Assignment: From the data, copy out every line in which the word "computer" appears.

Source data:
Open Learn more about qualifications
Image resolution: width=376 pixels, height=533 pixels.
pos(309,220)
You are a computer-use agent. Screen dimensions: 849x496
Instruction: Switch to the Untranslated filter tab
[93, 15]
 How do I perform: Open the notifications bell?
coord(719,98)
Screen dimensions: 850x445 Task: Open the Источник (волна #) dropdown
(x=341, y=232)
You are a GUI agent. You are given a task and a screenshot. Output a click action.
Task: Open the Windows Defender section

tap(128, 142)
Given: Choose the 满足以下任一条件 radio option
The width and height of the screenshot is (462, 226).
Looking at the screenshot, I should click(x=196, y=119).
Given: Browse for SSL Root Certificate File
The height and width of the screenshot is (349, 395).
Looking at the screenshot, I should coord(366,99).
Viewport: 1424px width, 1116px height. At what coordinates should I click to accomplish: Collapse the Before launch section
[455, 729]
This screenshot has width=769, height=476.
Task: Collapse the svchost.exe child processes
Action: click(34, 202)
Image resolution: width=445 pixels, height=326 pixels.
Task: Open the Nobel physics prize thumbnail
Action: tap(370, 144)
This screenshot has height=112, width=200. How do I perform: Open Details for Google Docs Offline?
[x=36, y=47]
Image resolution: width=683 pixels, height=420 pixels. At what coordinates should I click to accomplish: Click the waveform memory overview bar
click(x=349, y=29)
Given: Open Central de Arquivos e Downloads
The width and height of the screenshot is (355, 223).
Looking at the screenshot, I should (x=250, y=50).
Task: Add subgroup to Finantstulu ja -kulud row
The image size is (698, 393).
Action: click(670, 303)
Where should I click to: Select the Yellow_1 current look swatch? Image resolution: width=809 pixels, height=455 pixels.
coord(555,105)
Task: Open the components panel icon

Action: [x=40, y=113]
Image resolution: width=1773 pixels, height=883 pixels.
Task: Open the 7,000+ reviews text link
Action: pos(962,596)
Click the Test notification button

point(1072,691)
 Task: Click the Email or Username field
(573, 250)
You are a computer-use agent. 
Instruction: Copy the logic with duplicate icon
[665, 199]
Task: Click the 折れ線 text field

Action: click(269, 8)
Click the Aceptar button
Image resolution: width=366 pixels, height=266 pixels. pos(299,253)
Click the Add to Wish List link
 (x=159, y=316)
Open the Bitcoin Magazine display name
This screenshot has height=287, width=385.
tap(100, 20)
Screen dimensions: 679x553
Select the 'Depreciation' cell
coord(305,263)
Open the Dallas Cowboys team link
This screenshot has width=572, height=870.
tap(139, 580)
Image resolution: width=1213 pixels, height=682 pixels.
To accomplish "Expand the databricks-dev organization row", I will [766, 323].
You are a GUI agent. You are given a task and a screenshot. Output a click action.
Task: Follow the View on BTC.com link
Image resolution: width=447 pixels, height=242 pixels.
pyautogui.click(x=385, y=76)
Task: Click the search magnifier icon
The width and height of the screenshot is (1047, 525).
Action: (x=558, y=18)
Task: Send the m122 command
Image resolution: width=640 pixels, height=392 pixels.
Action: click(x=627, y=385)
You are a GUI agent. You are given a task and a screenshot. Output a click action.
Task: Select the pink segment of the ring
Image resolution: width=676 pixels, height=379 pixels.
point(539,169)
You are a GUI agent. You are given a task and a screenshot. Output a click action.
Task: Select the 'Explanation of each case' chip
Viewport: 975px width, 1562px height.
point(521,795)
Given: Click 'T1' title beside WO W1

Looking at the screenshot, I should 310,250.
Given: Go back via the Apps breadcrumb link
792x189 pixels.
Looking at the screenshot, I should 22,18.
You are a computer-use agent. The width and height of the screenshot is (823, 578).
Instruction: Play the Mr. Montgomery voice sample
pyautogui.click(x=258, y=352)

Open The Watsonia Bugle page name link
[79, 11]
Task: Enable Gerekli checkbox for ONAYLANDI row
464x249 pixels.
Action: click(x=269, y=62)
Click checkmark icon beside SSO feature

Exercise result:
You are a computer-use agent. Screen dimensions: 849x496
You are a computer-use agent. 
You are a computer-use agent. The width and height of the screenshot is (823, 578).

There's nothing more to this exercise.